What is it?
Diverticulosis results when pouches called diverticula form in the walls of the digestive tract, as the inner layer of the intestine pushes through weak spots in the outer lining. This most often occurs in the lower large intestine. Diverticulosis rarely affects people under 30, and is most common among over 60s.
The majority of those with diverticulosis don’t show symptoms of the condition, but in those who do, the most common include: Abdominal pain and cramping. Bloating. Constipation. Diarrhoea. Cramping on the left side of your abdomen that disappears after passing gas or moving your bowels. A doctor will suggest some ways to relieve your symptoms, like taking a mild pain reliever, while they pinpoint the cause. Conditions such as IBS and peptic ulcers can cause similar symptoms, so they’ll want to rule them out.

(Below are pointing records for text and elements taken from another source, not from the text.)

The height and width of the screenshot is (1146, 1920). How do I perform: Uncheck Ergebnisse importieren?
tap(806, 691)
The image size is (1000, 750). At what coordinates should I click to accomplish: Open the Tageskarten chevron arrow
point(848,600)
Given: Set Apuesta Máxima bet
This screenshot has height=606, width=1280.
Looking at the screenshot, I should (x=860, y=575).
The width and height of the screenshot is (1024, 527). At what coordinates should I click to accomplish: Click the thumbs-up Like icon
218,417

As with IBS, doctors aren’t sure of exactly what causes diverticulosis, but suggest it could be a result of muscle strain or spasm, which could cause pressure to build in the colon and press against the intestinal lining.
Treatment for this condition is focused on preventing the diverticula from becoming problematic. This usually involves: Medication to help ease symptoms, such as mesalazine, which can help with bloating and pain. Probiotics, which are healthy bacteria that live in the stomach and intestines. High-fibre foods that reduce pain and gas in the stomach. Drinking enough water daily.
What to watch for
Pain that doesn’t ease from passing gas or a bowel movement. Bright red blood in the stool.